The Importance of Critical Thinking in the Age of Fake News

Experts shared advice on how to teach students to analyze information during an SLJ/ISTE webcast on critical thinking in the age of fake news, misinformation, and disinformation.

Renee DiResta, Peter Adams, and Jennifer LaGarde

In today’s complex media environment, students must learn how to identify the source of information, verify it, and analyze how it was designed to make them feel, according to news and information literacy experts.

SLJ and ISTE recently hosted a webcast, Critical Thinking in the Age of Fake News, with panelists Peter Adams, senior vice president of education at the News Literacy Project, Renee DiResta, research manager at Stanford University Internet Observatory, and Jennifer LaGarde, an educator and the co-author of Fact vs. Fiction: Critical Thinking Skills in the Age of Fake News. SLJ ’s editor, news and features, Sarah Bayliss moderated.

“One of the main issues is how do you think critically when there is such a myriad of sources,” DiRosa said. “It’s so hard to even know where your information is coming from.”

DiResta explained the differences between four important terms that are used in academia and research: fake news, misinformation, disinformation, and propaganda.

  • Fake news is a term that used to refer to information that was demonstrably false. The term has fallen out of favor since it has become so politicized and is often used to dismiss news that someone just doesn’t like, DiResta said.
  • Misinformation refers to information that is inadvertently wrong and not intended to misinform people.
  • Disinformation refers to information or the distribution of information that is deliberately incorrect or deceptive and intended to spread a false message­­.
  • Propaganda refers to information with an agenda. It is intended to persuade, and while it is not always false, it contains a lot of cheerleading or an unnecessarily positive spin.

There is a wide range of people now active in the creation and dissemination of information, DiResta said. Disinformation and propaganda are no longer produced only by state government or state media. Now it can also come from terrorist organizations, domestic ideologues, spammers, or people who are economically motivated.

Adams noted that the coronavirus pandemic and recent protests to “reopen” the country have sparked a lot of misinformation. For example, some people have spread false medical information and doctored photos to support conspiratorial claims, he said.

“It’s easy for people to believe that sharing this kind of information can’t hurt,” Adams said. “But it can give them a false confidence that they might not need to take the kinds of precautions that they otherwise would.”

Adams shared four key skills educators can teach students to help them combat misinformation.

  • Lateral reading. Verifying information as you read it. This can be done by leaving the site and looking at other sites to make sure the original source is reliable and authentic.
  • Critical observation. Using critical thinking to look more carefully at images and think about where those images were taken.
  • Reverse image search. A digital investigative technique used to find the original source of photographs. Google has specific tools for this, and other sites such as TinEye and Yandex, also help users with these searches.
  • Geolocation. Verifying the location of online information.

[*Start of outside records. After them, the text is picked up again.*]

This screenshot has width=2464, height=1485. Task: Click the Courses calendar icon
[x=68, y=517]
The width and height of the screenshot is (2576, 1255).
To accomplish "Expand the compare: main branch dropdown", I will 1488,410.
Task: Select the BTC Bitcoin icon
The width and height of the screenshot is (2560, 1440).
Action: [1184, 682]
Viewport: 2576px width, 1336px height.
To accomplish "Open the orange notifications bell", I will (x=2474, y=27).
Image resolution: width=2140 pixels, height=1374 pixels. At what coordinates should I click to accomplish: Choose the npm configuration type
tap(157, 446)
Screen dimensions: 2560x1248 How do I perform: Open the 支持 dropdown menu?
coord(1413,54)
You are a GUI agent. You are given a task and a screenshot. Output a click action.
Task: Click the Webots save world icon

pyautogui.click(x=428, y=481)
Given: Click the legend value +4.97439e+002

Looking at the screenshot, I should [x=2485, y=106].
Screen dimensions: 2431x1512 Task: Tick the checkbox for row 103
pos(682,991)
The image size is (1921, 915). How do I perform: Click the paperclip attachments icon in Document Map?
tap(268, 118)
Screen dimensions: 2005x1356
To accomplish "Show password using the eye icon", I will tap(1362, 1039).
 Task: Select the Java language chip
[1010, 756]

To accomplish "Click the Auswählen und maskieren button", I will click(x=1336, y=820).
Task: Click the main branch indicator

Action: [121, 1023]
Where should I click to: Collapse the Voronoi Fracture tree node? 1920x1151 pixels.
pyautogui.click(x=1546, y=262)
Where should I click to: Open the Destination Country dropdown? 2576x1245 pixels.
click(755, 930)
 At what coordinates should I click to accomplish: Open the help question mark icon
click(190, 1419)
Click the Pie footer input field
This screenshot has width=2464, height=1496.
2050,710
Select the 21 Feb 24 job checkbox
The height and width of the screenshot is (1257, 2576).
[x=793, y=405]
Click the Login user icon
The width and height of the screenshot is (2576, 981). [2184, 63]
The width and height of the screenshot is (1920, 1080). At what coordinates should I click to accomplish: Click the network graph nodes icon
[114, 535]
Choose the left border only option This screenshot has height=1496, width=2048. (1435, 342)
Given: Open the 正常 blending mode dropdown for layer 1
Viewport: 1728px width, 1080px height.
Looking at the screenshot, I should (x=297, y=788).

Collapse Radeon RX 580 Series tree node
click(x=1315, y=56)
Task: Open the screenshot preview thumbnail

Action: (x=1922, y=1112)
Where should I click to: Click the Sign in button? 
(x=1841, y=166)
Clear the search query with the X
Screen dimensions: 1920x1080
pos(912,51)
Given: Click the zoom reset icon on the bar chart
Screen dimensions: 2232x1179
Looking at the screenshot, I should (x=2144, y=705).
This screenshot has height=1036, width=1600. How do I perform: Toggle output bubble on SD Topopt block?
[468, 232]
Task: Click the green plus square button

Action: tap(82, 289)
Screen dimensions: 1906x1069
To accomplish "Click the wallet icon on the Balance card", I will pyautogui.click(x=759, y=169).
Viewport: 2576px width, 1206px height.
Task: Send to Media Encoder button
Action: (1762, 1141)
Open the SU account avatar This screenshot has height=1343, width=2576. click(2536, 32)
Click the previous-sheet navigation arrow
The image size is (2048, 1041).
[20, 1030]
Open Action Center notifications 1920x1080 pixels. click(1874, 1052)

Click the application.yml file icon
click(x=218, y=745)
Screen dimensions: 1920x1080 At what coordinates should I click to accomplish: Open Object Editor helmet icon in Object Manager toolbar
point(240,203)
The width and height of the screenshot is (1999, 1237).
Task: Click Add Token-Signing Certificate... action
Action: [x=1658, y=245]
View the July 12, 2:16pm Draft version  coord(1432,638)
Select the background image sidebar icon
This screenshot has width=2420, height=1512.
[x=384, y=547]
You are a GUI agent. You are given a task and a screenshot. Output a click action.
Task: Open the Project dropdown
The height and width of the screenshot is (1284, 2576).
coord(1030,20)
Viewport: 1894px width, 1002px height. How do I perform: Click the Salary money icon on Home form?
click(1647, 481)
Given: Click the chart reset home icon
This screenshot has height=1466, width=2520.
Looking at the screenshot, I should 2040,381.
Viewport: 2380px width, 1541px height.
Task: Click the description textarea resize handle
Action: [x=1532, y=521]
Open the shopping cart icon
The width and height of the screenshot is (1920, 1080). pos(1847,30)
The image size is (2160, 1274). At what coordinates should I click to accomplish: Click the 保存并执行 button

It involves using Google Street View and other sites to confirm the location of an image.

LaGarde said educators need to start making the connection between news and information literacy and social-emotional learning.

“We have to teach kids that they need to think about how the news and information makes them feel,” she said. “And we need to provide some strategies for navigating that emotional response.”

She also noted that many schools teach kids about news literacy on desktops and laptops, while most people, including students, now access information through their phones. She advised listeners to teach students how to parse information for credibility on phones.

LaGarde also stressed the importance of getting students to think about what motivates someone to create and share information, and she noted that many kids are already creating content on YouTube and Instagram.

“We can harness their interest in creating content to help them think about the choices that content creators make when creating information that is suspect or false,” LaGarde said. “We can help kids get inside the minds of people who create news and information.”

Melanie Kletter is an educator and freelance writer and editor.